叶时景的话戛然而止,因为宁贵妃扬手打了他一个耳光。

她的眼里充满震惊、失望、鄙视,她难以相信这些龌龊的话出自她一手带大的儿子口中。

“时景,你现在真可怕,为了那个位子你连母亲的名节都可以不顾,你可知道被你父皇知道后会有什么下场?你给我滚,滚!”

叶时景脸上火辣, 他没有滚, 而是跪在掩面而泣的母亲面前,为自己的失言莽撞道歉。

只是歉意过于违心,宁贵妃连一个笑容都敷衍不出了。

关云桓的婚礼很盛大,朝中官员都亲自前往道贺。

即便是被他弹劾过的向世杰也让人带去了贺礼,虽然他人仍在天牢。

只不过只有新婚夫妇知道,他们只是名义上的夫妻,更确切地说,是雇佣关系,各取所需,各得其所。

送完宾客,关云桓到了新房。

将合卺酒递给阿秀一杯,阿秀很坦然地接过。

二人心照不宣碰杯,合作愉快!

喝完酒,关云桓从袖中掏出两张银票:“这是一年的佣金,一千两你拿好。”

阿秀笑眯眯接过,小心折入袖中:“多谢御史大人,奴婢一定会做好本分,绝对不让人看出破绽。”

关云桓满意地点头,环视一圈,又道:“今晚我在这里宿下,免得被人看出破绽。你帮我打个地铺。”

阿秀手脚麻利照做, 关云桓打几个哈欠的功夫她已经完成了,只不过她躺了下去。

“奴婢得御史大人所救,又得了您的银子,哪能再抢您的床榻?奴婢睡地铺,您睡榻上!”

“呵!”关云桓不由得对她另眼相待,倒是个识趣的。也不推辞,和衣睡了,反正他付了银子!

之后关云桓时常被凌烈调侃,什么人到中年新婚燕尔,嫂嫂淳朴老实面相旺夫之类,关云桓不急不躁,只提了陈飘飘的名字,凌烈就老实了。
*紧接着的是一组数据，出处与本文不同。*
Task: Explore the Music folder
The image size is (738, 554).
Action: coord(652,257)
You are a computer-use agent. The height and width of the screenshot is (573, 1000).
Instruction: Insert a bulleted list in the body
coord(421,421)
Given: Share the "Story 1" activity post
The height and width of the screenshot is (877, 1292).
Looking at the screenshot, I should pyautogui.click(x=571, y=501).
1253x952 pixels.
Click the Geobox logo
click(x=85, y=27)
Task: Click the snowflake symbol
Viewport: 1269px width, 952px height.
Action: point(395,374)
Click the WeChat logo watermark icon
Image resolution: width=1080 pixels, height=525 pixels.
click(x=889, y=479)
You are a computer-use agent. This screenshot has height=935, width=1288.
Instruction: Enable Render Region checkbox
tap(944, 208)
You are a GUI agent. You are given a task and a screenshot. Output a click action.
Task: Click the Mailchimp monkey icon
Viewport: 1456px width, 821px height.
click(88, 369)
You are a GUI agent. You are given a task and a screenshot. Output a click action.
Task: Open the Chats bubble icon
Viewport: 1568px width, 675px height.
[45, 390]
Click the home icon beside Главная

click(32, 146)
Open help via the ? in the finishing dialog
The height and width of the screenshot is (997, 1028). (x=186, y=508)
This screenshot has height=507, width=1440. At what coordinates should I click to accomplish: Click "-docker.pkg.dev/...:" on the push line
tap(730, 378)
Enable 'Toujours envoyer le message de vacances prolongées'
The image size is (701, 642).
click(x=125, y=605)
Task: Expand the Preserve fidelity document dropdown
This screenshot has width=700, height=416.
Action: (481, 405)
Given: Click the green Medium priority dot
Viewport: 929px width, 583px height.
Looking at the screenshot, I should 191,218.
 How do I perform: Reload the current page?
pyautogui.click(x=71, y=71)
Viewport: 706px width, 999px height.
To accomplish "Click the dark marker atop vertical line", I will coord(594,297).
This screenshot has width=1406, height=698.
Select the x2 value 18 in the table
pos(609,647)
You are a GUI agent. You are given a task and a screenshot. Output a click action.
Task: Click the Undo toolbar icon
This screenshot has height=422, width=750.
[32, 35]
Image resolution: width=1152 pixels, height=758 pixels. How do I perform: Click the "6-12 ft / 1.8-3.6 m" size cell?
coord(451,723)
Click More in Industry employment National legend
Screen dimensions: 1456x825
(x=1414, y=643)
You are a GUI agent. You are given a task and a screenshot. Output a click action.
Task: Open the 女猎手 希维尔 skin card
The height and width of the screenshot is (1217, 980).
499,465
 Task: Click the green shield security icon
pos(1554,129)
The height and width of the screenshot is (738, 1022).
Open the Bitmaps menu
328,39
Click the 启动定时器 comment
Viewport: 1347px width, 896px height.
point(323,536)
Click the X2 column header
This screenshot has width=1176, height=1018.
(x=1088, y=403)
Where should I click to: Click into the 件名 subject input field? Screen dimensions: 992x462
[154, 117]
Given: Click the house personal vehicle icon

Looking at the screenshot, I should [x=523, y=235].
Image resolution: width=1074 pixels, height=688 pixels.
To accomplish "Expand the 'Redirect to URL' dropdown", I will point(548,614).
但这维持不了多久,每当凌烈觉得生活无趣时就会继续旧事重提,关云桓也懒得与他废话,将陈飘飘的名字大大地写在纸上,只要凌烈蹦跶,他就拿出展开。

一切尽在不言中。

那张纸像驱鬼灵符似的,凌烈嘴唇动动,也只是动动,半个字都说不出来。

某一日,关云桓急匆匆去了凌府,事出从急没看路,直接撞上了外出游玩的凌玥。

“舅舅,您怎么火急火燎的?出什么生死攸关的大事了吗?”

关云桓一把拉住外甥女:“玥儿,你爹呢?”

“爹没回来呢,我听柳姨娘说与钱尚书喝酒去了。”

听到这,关云桓恨铁不成钢骂着:“他还真有闲心!你乖了,去把他找回来,就说出了要命的事!”